++++ Passage provided
I mentioned Pugacheva. I can't believe I'm plugging this woman.
> "Alla Pugacheva's Everlasting Magic".
> Alex Berdnick, "What's on", 15-21.03.2002.
>
>
>
> For most foreigners, Alla Pugacheva is a phenomenon; simply the biggest
> Soviet enigma of them all. An aged, stout woman in baggy clothes and
> tasteless wigs, singing catchy tunes with what used to be her voice, she
> comes across as a laughable icon to the average expat. But then again, two
> hundred and eighty million Soviet citizens can't have been wrong, can
> they?
> Alla actually started out in 1965, finding fame of sorts at the age of
> sixteen with the song 'Robot'. The way to the top took ten long years.
> Committees responsible for amateur performance immediately labelled her as
> 'vulgar and anti-Soviet', and only support from the giants of Soviet show
> business could help her. Real stardom came later in 1975 with stunning
> success at the Golden Orpheus song contest in Bulgaria, where the
> 26-year-old Alla took the grand prix. After that, the hits just wouldn't
> stop, and all the while she enjoyed a mixed reaction from the critics,
> hate from the authorities and love from the people.
++++++++
++++ Raw data
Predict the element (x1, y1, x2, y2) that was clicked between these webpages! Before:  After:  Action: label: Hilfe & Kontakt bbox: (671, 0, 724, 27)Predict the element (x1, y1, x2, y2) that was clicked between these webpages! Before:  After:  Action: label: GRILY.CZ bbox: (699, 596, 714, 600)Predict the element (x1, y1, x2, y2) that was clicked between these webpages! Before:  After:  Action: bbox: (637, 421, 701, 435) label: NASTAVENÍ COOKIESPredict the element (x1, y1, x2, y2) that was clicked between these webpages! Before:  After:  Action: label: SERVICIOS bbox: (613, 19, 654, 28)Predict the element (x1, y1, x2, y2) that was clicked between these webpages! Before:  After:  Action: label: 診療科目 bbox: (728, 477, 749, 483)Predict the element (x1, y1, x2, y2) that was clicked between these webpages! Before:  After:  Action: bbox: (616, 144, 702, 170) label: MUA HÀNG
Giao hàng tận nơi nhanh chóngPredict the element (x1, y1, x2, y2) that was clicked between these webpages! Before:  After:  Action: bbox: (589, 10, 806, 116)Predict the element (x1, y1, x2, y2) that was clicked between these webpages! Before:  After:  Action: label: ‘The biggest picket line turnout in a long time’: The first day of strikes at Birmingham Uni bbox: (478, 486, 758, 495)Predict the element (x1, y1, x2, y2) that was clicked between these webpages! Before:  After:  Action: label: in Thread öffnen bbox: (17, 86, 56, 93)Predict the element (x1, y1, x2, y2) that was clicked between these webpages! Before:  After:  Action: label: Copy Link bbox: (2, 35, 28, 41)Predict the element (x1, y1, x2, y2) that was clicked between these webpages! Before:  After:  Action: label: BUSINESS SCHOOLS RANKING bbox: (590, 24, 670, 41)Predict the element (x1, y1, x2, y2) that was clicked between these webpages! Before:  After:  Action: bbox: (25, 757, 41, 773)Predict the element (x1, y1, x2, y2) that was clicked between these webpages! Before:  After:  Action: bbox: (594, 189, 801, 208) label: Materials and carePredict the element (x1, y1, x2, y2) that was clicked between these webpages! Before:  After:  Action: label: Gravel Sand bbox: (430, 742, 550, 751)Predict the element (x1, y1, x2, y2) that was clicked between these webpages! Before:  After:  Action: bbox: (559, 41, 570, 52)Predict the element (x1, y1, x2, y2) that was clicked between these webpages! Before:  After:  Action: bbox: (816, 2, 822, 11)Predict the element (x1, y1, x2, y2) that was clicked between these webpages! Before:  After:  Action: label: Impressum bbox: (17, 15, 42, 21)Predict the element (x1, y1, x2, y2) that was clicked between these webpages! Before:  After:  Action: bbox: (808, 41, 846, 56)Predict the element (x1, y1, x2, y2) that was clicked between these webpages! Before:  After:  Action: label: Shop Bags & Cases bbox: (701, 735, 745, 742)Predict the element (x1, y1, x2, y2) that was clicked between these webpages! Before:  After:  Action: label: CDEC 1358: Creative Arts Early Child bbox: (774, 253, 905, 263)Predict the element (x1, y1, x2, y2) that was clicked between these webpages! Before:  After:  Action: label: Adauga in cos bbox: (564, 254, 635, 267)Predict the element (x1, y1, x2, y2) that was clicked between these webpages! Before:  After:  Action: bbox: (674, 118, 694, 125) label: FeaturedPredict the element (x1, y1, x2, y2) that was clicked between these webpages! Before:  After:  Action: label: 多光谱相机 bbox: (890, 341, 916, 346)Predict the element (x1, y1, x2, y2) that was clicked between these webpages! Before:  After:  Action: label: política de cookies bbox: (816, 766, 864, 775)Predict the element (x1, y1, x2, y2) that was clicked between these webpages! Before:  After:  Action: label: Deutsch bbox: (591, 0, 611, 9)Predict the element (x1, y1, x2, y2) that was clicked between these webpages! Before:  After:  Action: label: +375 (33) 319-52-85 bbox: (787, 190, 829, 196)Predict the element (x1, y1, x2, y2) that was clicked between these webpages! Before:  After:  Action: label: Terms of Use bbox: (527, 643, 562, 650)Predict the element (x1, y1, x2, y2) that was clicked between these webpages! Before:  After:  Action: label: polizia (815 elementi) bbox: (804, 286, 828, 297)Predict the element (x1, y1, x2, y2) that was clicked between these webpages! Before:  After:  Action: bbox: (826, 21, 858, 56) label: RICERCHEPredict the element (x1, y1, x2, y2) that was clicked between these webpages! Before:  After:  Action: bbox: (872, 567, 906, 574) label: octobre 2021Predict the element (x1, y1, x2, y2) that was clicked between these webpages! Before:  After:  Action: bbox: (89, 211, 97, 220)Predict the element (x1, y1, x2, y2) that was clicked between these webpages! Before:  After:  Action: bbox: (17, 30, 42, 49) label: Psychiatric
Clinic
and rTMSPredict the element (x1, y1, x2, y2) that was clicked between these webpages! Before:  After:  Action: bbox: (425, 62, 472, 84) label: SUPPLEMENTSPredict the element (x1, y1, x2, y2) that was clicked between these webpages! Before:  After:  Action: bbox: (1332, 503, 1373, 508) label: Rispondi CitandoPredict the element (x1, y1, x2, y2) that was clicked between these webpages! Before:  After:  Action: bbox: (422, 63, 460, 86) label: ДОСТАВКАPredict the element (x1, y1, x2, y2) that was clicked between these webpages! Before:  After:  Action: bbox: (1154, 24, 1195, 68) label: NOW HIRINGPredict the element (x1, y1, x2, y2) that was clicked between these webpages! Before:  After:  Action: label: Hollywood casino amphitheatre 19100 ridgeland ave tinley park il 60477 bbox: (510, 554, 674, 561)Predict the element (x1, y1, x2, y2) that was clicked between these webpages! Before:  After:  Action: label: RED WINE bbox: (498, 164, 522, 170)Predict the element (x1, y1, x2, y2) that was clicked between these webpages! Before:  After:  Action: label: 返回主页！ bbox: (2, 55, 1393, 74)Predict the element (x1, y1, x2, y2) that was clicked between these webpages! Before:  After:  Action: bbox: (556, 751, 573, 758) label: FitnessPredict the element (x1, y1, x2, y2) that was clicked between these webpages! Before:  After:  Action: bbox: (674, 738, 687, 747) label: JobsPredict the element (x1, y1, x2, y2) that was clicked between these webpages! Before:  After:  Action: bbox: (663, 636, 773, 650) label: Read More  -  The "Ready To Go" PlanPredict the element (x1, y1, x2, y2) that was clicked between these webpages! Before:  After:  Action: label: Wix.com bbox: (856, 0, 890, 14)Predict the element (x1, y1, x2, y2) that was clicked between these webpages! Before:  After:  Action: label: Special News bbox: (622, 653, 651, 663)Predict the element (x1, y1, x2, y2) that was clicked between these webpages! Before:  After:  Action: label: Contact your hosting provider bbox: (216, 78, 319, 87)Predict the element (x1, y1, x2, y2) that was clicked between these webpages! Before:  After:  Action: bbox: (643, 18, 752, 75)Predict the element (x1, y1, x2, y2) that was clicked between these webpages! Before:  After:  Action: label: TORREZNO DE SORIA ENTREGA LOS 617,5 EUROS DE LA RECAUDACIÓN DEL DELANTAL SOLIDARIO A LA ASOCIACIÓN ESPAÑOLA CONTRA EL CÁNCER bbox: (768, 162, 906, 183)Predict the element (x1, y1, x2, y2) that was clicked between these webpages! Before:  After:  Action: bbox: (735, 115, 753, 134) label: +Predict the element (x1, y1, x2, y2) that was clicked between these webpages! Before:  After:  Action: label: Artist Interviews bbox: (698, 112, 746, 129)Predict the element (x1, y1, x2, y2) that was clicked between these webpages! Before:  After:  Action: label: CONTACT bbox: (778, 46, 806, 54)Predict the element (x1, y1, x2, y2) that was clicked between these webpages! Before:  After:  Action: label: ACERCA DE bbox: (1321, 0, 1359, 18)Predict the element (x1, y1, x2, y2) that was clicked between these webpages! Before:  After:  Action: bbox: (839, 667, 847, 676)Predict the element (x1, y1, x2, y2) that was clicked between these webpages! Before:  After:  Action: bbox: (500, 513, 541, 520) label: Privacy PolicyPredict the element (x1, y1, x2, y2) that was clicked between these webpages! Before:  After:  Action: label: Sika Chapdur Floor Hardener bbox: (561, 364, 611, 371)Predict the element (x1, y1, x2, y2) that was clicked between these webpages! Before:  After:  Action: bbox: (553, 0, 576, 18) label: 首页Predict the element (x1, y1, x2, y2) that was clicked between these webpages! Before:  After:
++++++++
» **Brief 1**:
Summarize the passage on Alla Pugacheva in two sentences.
» **Brief 2**:
Answer from the passage on Alla Pugacheva:
(a) Which song brought her fame of sorts at sixteen?
(b) At which song contest did she win the grand prix, and in which country was it held?
(c) How old was she when she won it?
» **Brief 3**:
Resume the passage on Alla Pugacheva after its final sentence.
The records play no part in what comes next.

» **Answer section 1**:
Most foreigners regard Alla Pugacheva as the biggest Soviet enigma, and the average expat sees her as a laughable icon. She started out in 1965 and was labelled 'vulgar and anti-Soviet' by committees, but she reached real stardom in 1975 with the grand prix at the Golden Orpheus song contest in Bulgaria, after which her hits kept coming amid mixed critical reaction, hate from the authorities and love from the people.

» **Answer section 2**:
(a) 'Robot'
(b) The Golden Orpheus song contest, in Bulgaria
(c) 26

» **Answer section 3**:
> One obvious reason why Pugacheva was much adored was that she wasn't the
> typical star with a perfect body and a Hollywood smile. She was one of the
> people, and, song by song, concert by concert, she wasn't afraid of
> expressing what was on her mind. At the end of the seventies she was still
> singing about 'Starry Summers' and Dreams, but by the beginning of the
> eighties some darker notes started appearing in her lyrics. "People,
> people, why don't you let me be?" she would sing, "I am tired of being
> good, I am tired of being bad!".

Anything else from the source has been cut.